Impulsos
ELLOS: El fin del camino estaba
mucho más cerca de lo que habíamos imaginado. Intentamos dar pasos hacia atrás
para encontrar el verdadero significado de todo aquello, para volver a ese
cruce que nos había llevado a un punto sin retorno. Sabíamos que era demasiado
tarde, lo supimos desde que erramos nuestros pasos, desde que cometimos la
estupidez de creernos intocables, de algún modo, prácticamente inmortales. Me
tumbé en el suelo, me puse el porro en la boca y aspiré una calada tan honda
que pude notar cómo en mis pulmones no quedó ningún rastro de oxígeno durante
los cinco segundos que el humo permaneció en su interior. Después de eso,
simplemente, esperé a que las luces me alcanzaran. Había sido una noche tan
mágica que había terminado con el resto de mi vida.
—¿Valió la
pena? —pregunté a mi hermano mientras le pasaba el canuto. Dio una fuerte
calada antes de contestar.
—Durante una
hora hemos estado en el cielo. Creo que sí, valió la pena.
POLICÍA: Entramos en la casa
esperando encontrar a dos monstruos, pero allí no había ni rastro de ellos. Solamente
había dos críos tumbados en el suelo y un fuerte olor a hierba que inundaba
todo el antro. Miré a mi alrededor para ponerme en situación. Paredes de
ladrillo garabateadas, colchones y mantas tiradas sobre un mugriento suelo de
cemento que no había visto una escoba desde la Segunda Guerra Mundial, un bidón
metálico que servía de calefacción y otro de cubo de basura. Y, en el centro de
todo aquello, tumbados sobre una manta de lana de la que nadie habría podido
adivinar el color, esos dos estúpidos fumando porros. La cólera que sentía
hasta aquel momento fue disminuyendo hasta convertirse en pena. Eran los
típicos despojos humanos que saldrían en algún documental de callejeros. Solo
podía sentir lástima por ellos. Le puse una mano en el hombro al que parecía el
mayor de los hermanos y este me miró a los ojos: «¿El cielo nos envía otro
ángel?». Ese comentario fue suficiente para que, en un abrir y cerrar de ojos,
mi puño terminara reventando su nariz.
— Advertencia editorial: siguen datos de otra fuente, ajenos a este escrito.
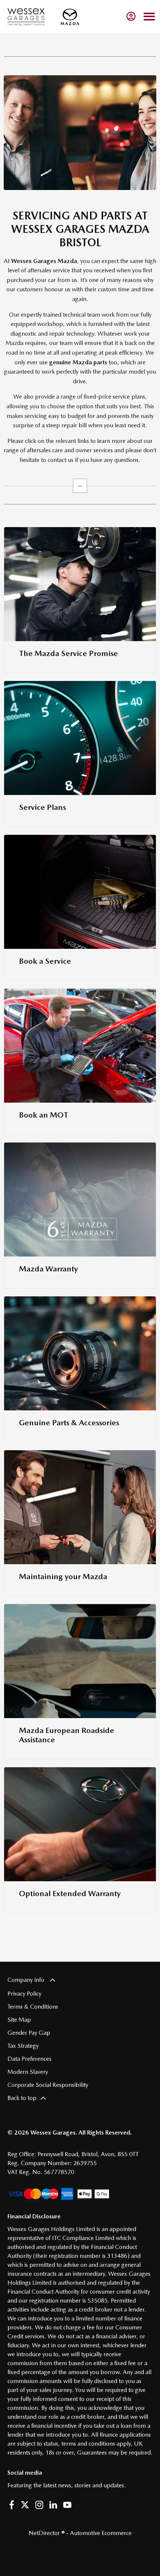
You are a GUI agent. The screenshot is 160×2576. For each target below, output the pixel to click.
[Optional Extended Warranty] (80, 1824)
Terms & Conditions (32, 2006)
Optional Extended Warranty (70, 1893)
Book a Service (45, 961)
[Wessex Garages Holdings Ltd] (26, 16)
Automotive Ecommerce (101, 2533)
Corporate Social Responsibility (47, 2084)
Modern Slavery (27, 2071)
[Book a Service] (80, 892)
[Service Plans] (80, 738)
Pude ver cómo su cabeza botaba contra el
suelo como si fuese un balón de reglamento. Cuando levanté el puño de nuevo,
uno de mis compañeros me agarró el brazo con fuerza: «¡No lo haga, teniente!
Solo Dios sabe lo que le habrá costado llegar hasta aquí para tirarlo todo por
la borda». Me serené y asentí con la cabeza, luego moví la mano para dar a mis
compañeros la orden de detención de los dos individuos. Justo cuando me di la
vuelta oí una voz dulce, tranquila, no podría decir si era la voz de mi
conciencia o la del más joven de los hermanos: «No veo diferencia entre lo que
acabas de hacer tú y lo que hemos hecho nosotros, hermosa doncella uniformada.
A los tres nos ha costado retener nuestros impulsos». Me di la vuelta despacio
y le acaricié la cara: «En el lugar al que vais también hay mucha gente a la
que le cuesta contener sus impulsos».